# GS3 Charging Issue



## bretth18 (Jun 13, 2011)

Hi,
Within the last month I have been plagued with a set of phone charging issues.
I would like to start off by saying I use the OEM charger and cable, and the OEM battery
I have a Verizon GS3 running CleanROM 4.5

In the morning, I find that my phone says it has charged to 100%, and even shows it on the battery icon.
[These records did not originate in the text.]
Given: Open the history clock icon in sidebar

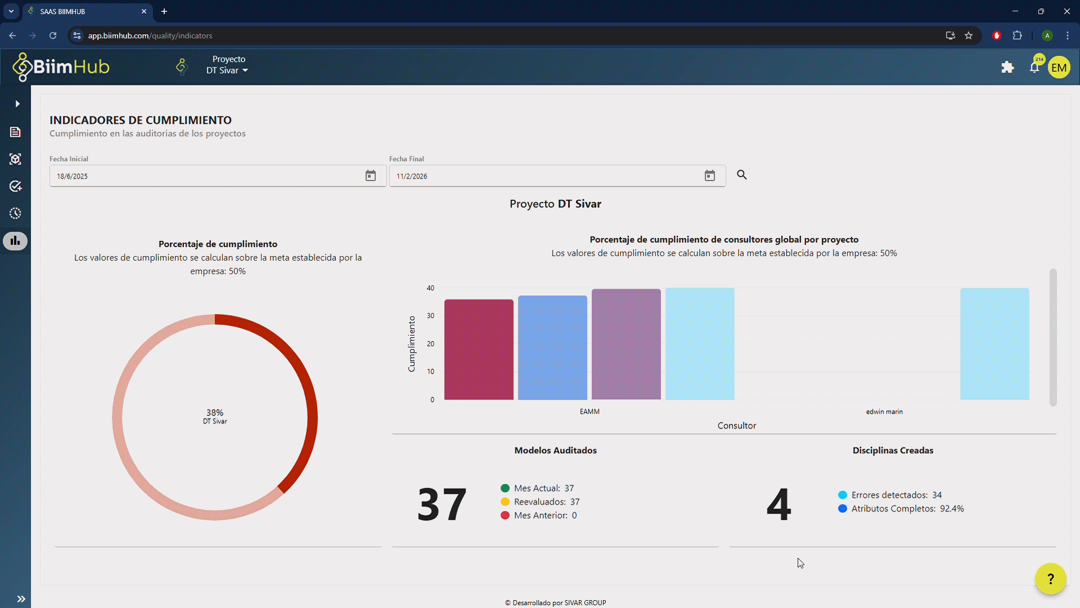Looking at the screenshot, I should click(15, 213).
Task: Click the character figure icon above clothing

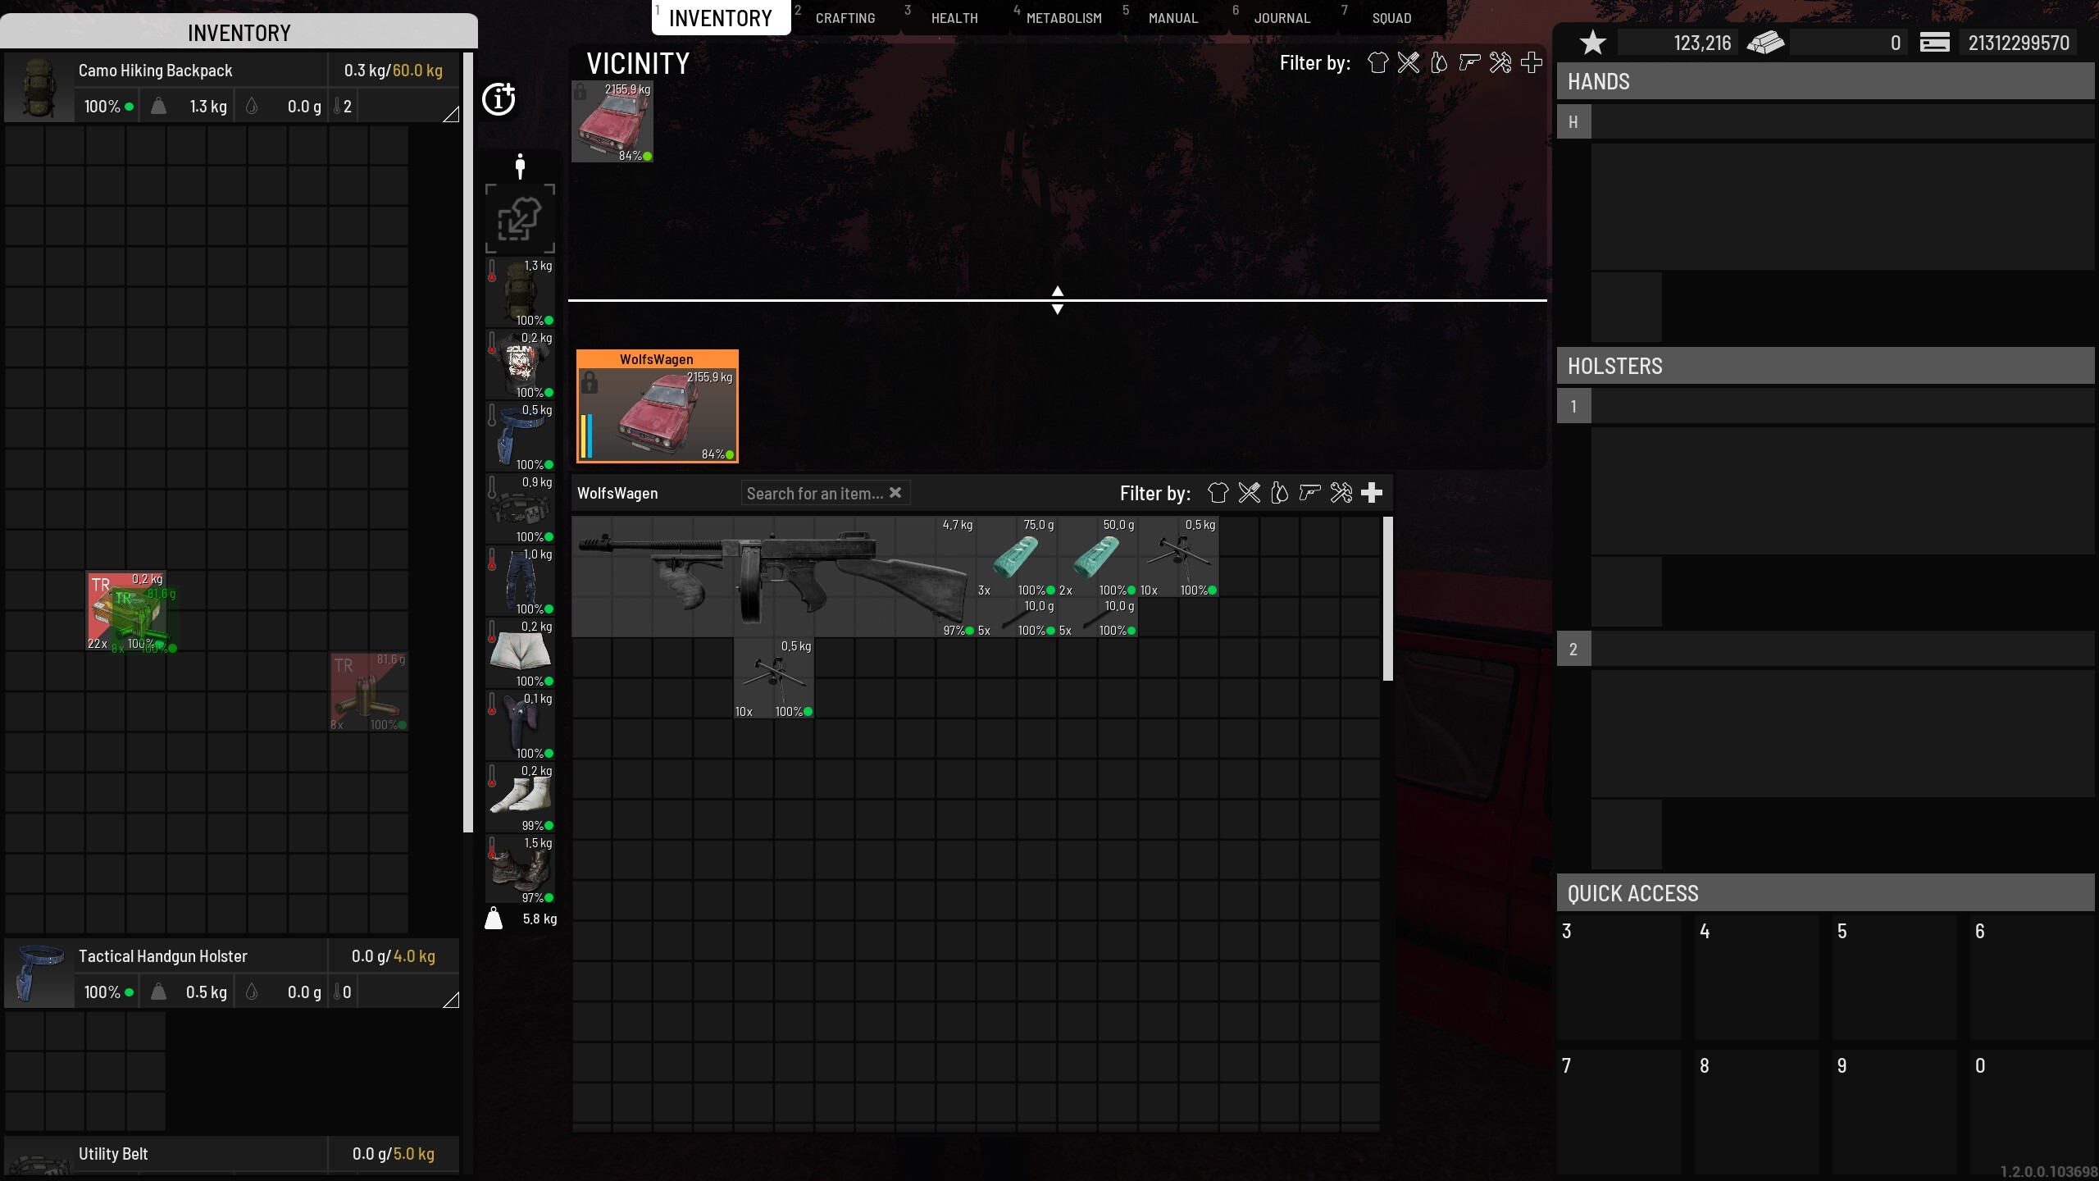Action: [x=520, y=166]
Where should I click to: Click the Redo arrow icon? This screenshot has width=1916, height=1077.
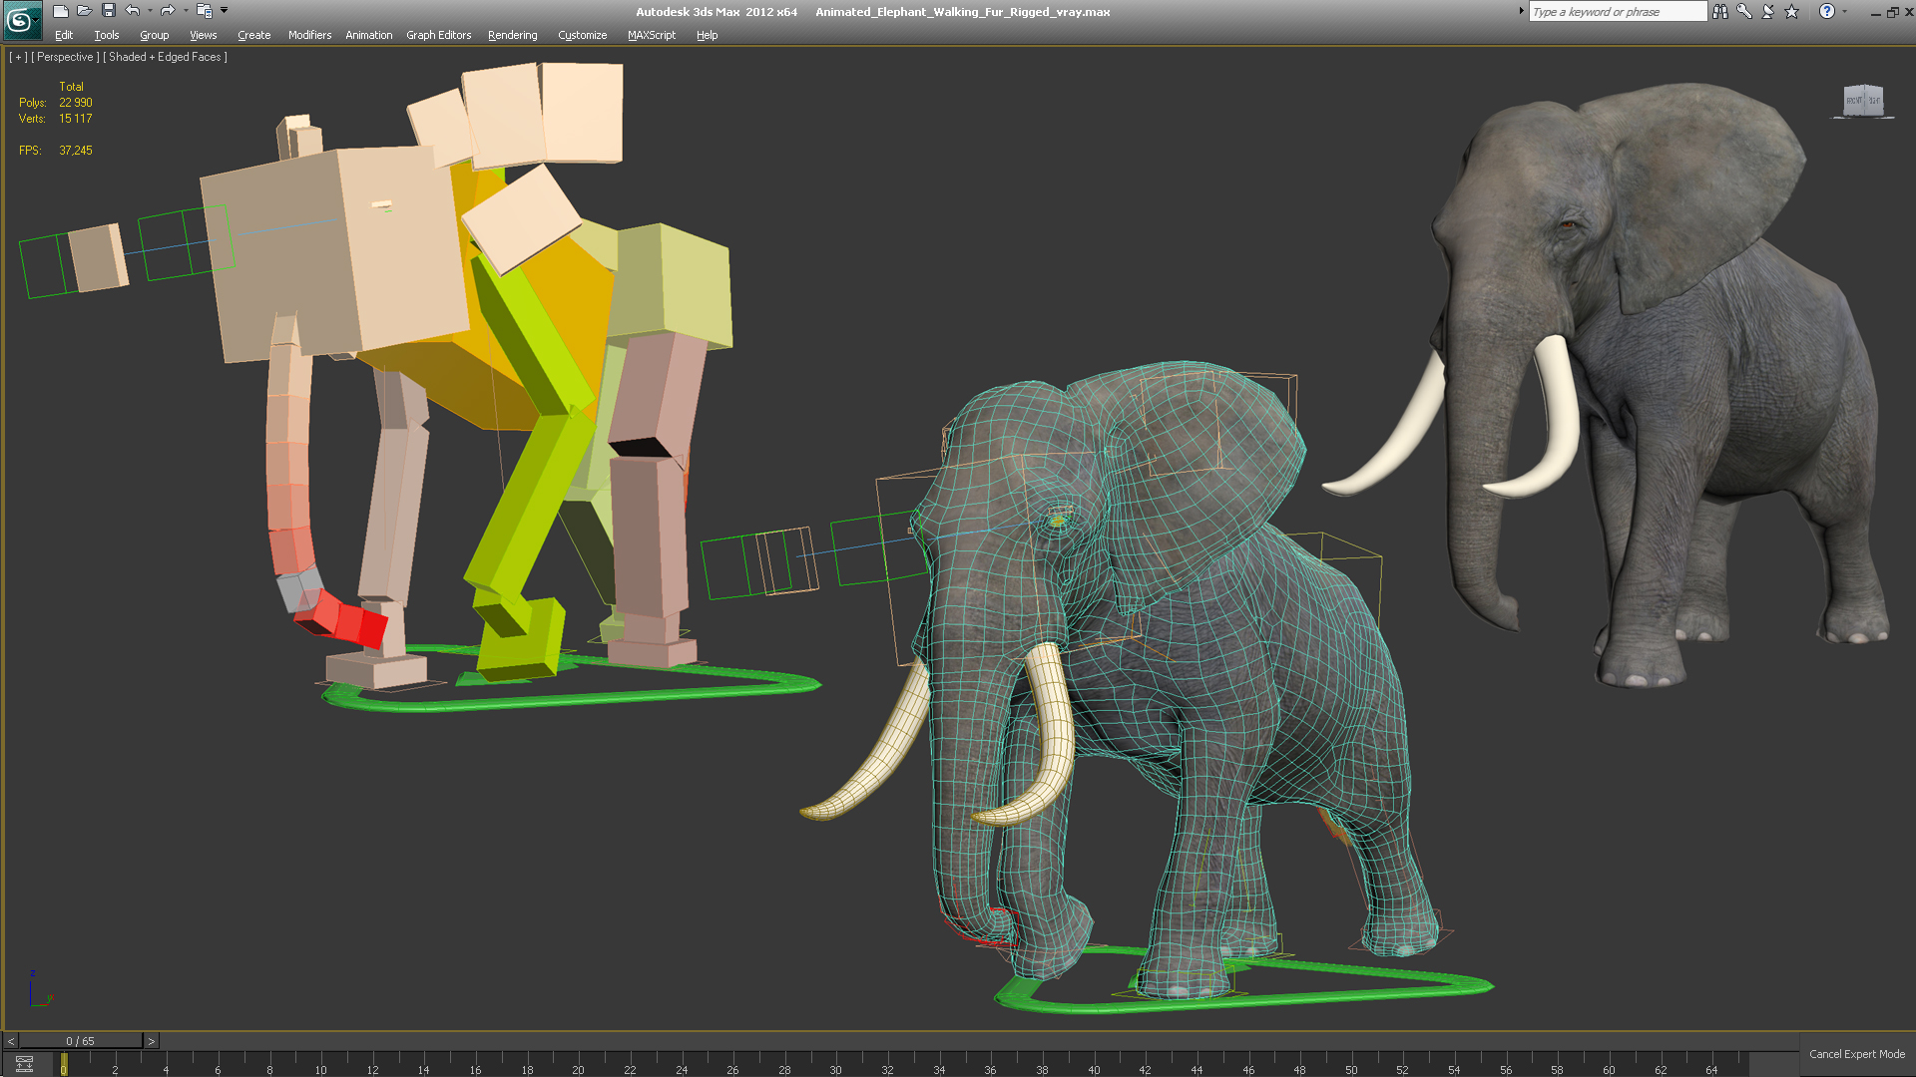tap(168, 11)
Upon pulling out my charger, it instantly drops down to something around 65%-70% and then proceeds to take hours to reach 100% again.
This has become a major issue for numerous reasons, and I cannot have my phone die in the middle of the day.
If anyone has a solution to this problem it is greatly appreciated,
Thanks!


----------



## Droidx316 (Jun 21, 2011)

Take your battery out for ten minutes.even clean the copper battery squares with a pencil eraser and the prongs on the phone lightly.

Sent from my SCH-I535 using Tapatalk 2


----------



## bretth18 (Jun 13, 2011)

Droidx316 said:


> Take your battery out for ten minutes.even clean the copper battery squares with a pencil eraser and the prongs on the phone lightly.
> 
> Sent from my SCH-I535 using Tapatalk 2


Seems odd, but I will give it a shot and let you know how it goes!
Thanks!


----------



## Droidx316 (Jun 21, 2011)

bretth18 said:


> Seems odd, but I will give it a shot and let you know how it goes!
> Thanks!


 Also have seen some people with charging issues using clean Rom.not sure what version they were on.Best to look in the clean Rom thread.I am on clean Rom 5.5.1 I don't have that problem.

Sent from my SCH-I535 using Tapatalk 2


----------